Former Secretary of Defense Robert Gates called the White House's decision to keep the press out of a recent meeting with Russian officials "pretty odd" because past presidents openly met with foreign leaders of countries who were not necessarily allies.
"For a long time, Soviet foreign ministers would come in to see the president all the time, routinely. Jimmy Carter stopped that after the invasion of Afghanistan. Ronald Reagan resumed it in 1984, I think. And so the fact of a meeting like that I think is not that big a deal," Gates told "Face the Nation" host John Dickerson in an interview on CBS that aired Sunday.
Gates, who served as top U.S. diplomat under former Presidents George W. Bush and Barack Obama, said Trump smiling in pictures with Russian Ambassador Sergei Kislyak and Russian Foreign Minister Sergey Lavrov was precedented, while the policy approach has actually been harsher than in the past.

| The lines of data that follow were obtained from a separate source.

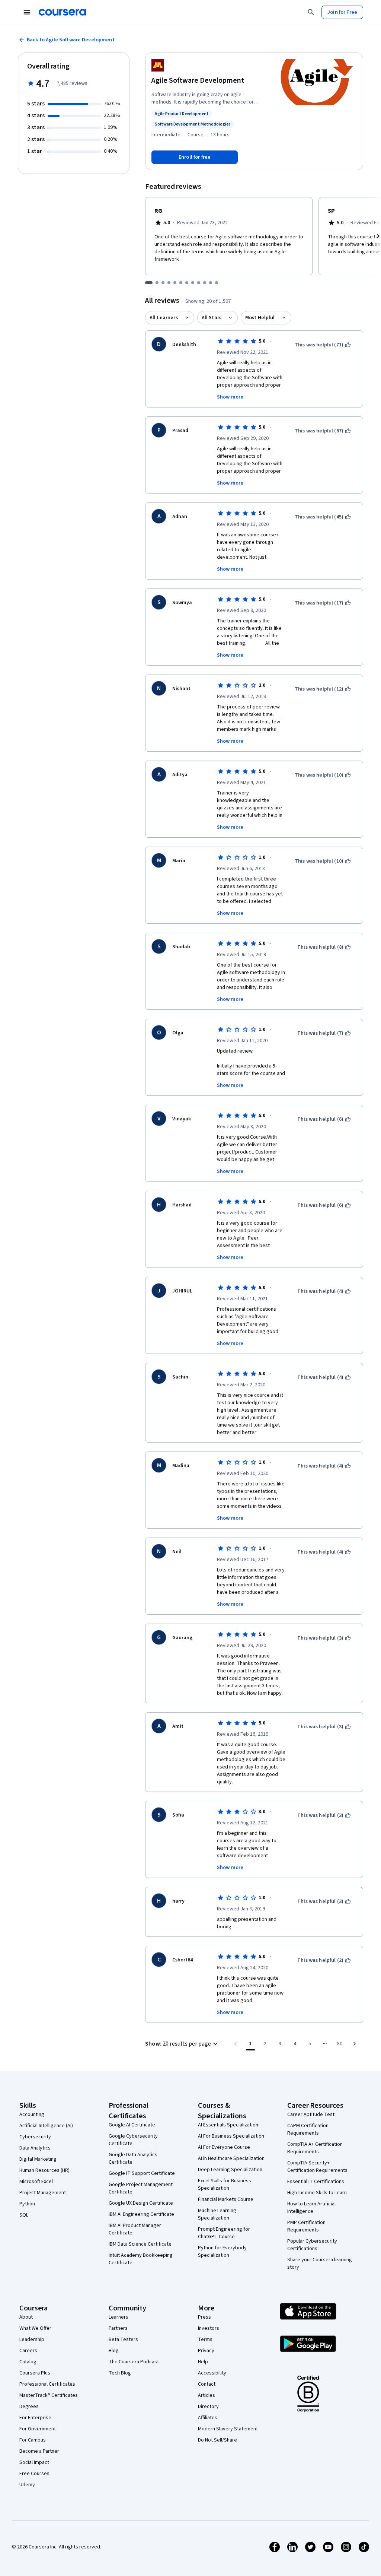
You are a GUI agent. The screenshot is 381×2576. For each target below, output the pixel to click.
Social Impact (34, 2462)
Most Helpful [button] (260, 317)
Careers (28, 2350)
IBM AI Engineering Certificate (141, 2214)
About (26, 2317)
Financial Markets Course (225, 2199)
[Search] (311, 12)
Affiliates (207, 2417)
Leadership (31, 2339)
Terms (205, 2339)
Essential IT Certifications (315, 2181)
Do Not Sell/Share (217, 2440)
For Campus (32, 2440)
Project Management (42, 2192)
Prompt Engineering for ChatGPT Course (224, 2233)
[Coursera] (62, 12)
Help (203, 2362)
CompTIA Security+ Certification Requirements (317, 2166)
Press (204, 2317)
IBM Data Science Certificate (140, 2244)
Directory (208, 2406)
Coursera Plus (34, 2373)
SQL (23, 2215)
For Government (37, 2429)
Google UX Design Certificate (141, 2203)
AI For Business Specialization (231, 2136)
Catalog (27, 2362)
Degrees (29, 2406)
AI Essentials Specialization (228, 2125)
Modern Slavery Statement (228, 2429)
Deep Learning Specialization (230, 2169)
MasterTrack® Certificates (48, 2395)
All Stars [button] (211, 317)
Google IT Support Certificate (142, 2173)
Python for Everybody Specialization (222, 2251)
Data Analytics (35, 2148)
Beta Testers (123, 2339)
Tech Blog (120, 2373)
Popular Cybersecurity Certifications (312, 2244)
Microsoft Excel (36, 2181)
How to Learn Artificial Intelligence (311, 2207)
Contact (206, 2384)
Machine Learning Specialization (217, 2214)
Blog (114, 2350)
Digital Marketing (38, 2159)
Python (27, 2204)
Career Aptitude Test (310, 2114)
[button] (182, 2044)
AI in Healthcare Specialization (231, 2158)
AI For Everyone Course (224, 2147)
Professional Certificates (47, 2384)
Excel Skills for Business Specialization (224, 2184)
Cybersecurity (35, 2137)
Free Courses (34, 2473)
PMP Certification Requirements (306, 2226)
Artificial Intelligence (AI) (46, 2125)
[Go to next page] (354, 2043)
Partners (118, 2328)
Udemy (27, 2484)
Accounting (31, 2114)
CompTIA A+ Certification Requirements (315, 2148)
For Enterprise (35, 2417)
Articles (206, 2395)
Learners (118, 2317)
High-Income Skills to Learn (317, 2192)
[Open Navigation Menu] (27, 12)
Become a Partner (39, 2451)
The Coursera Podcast (134, 2362)
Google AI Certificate (132, 2125)
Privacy (206, 2350)
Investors (208, 2328)
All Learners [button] (164, 317)
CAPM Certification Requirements (308, 2129)
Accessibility (212, 2373)
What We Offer (35, 2328)
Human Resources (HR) (44, 2170)
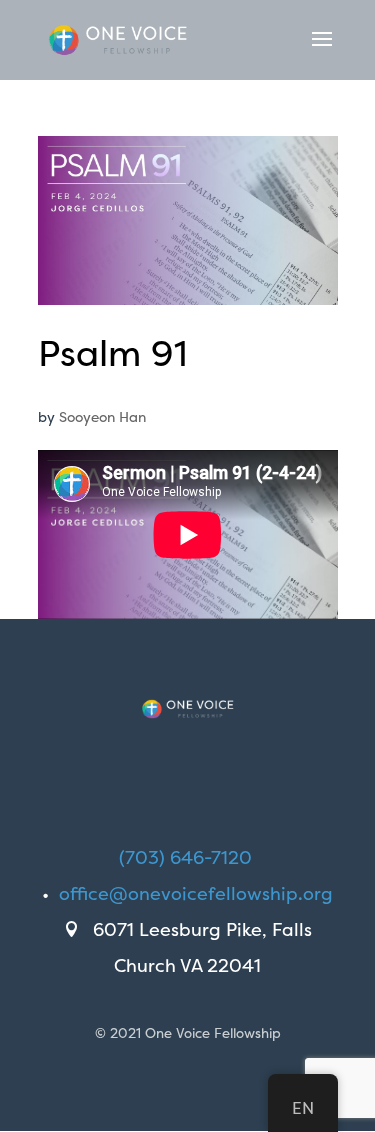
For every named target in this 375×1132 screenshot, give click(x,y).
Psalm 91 (112, 353)
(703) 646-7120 (185, 857)
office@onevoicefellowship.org (196, 893)
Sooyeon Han (102, 416)
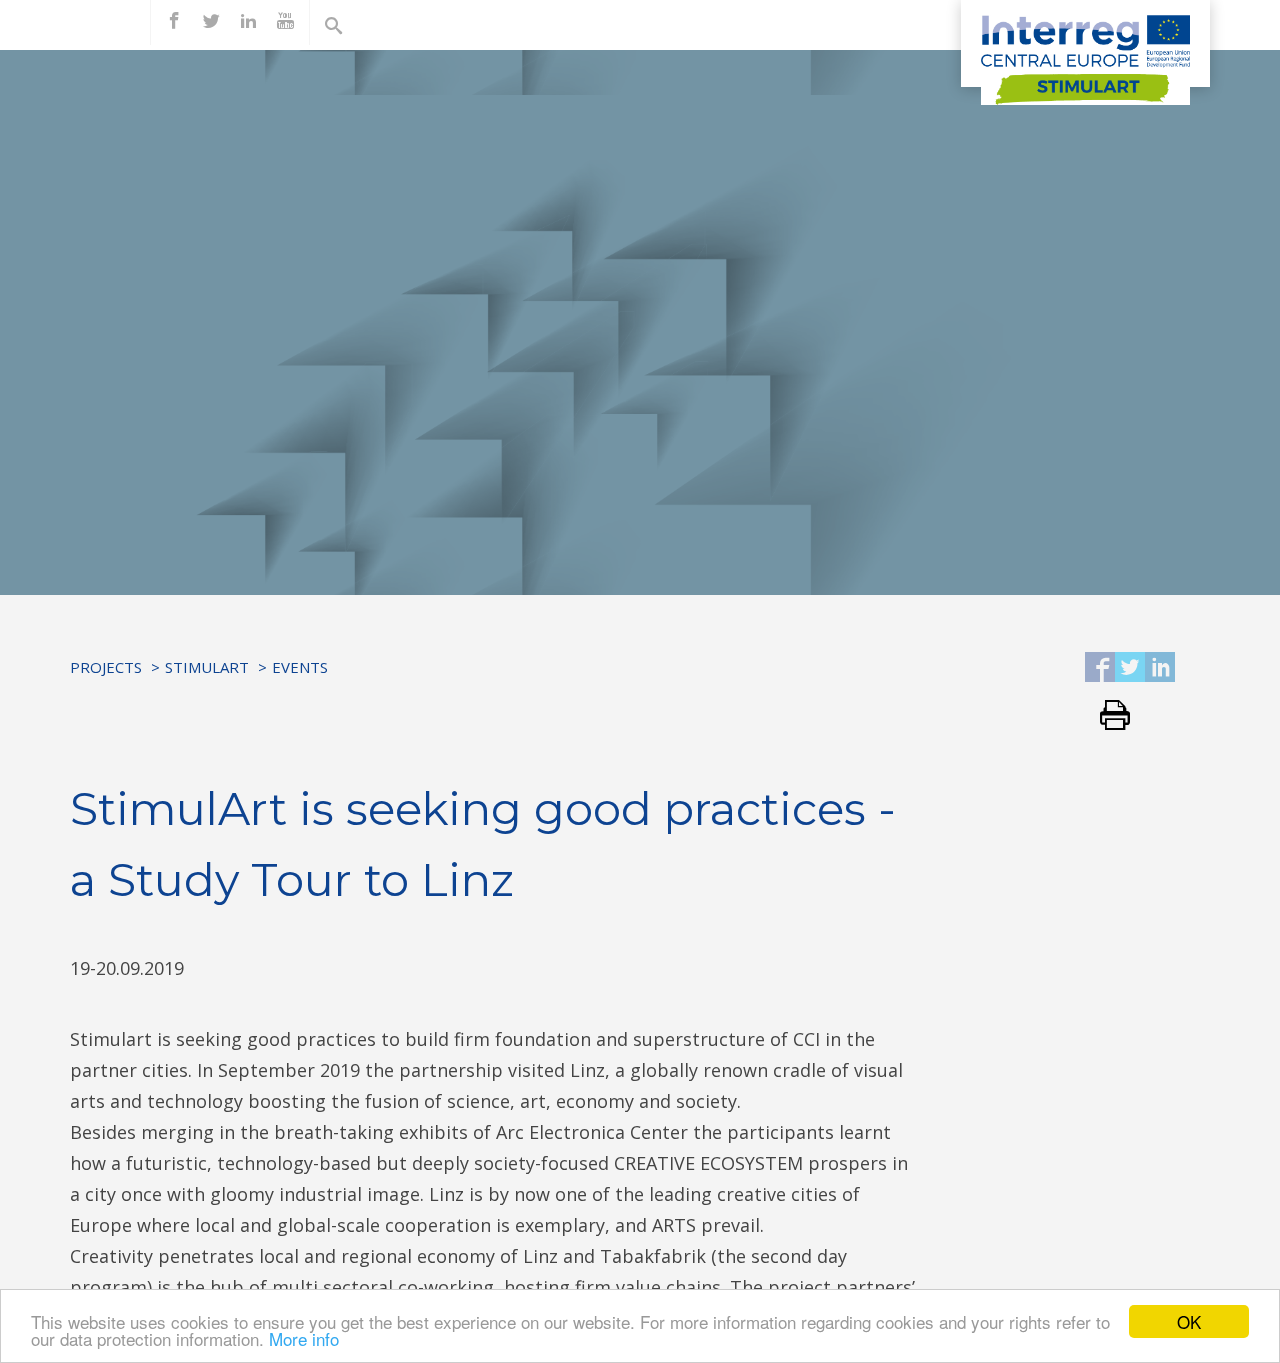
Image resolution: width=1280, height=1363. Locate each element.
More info (304, 1338)
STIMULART (207, 667)
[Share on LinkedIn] (1160, 668)
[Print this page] (1107, 716)
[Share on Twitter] (1130, 668)
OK (1189, 1321)
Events (300, 667)
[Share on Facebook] (1100, 668)
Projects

"Well, I think in the policies that have been followed since the president came into office, there really hasn't been any slack cut for the Russians. And I think one of the things that has surprised people has been that the relationship between the United States and Russia has in fact deteriorated since the election," Gates said.
"The administration, the contrast between the way they have treated the Russians and the way they have reacted to the Chinese is pretty stark. So, you know, having smiles in the Oval Office, I don't know, maybe I'm just getting too old, but I don't think that's that big a deal. It's in their policies and in their actions that really matters. And in those — in those arenas, I think they've been pretty tough-minded," he finished.
Gates said Trump's unique approach to North Korea is a welcome change of pace compared to the previous three administrations.
"We've had three administrations follow a pretty consistent policy toward North Korea, and it really hasn't gotten us anywhere. So the notion of disrupting and sort of putting the Chinese on notice that it's no longer business as usual for the United States I think is a good thing," Gates said, adding it's possible China may not have as much sway on North Korea as Trump hopes.
Gates also defended Trump's domestic leadership style, praising his "disruptive approach" to reforming the "fat and sloppy" government.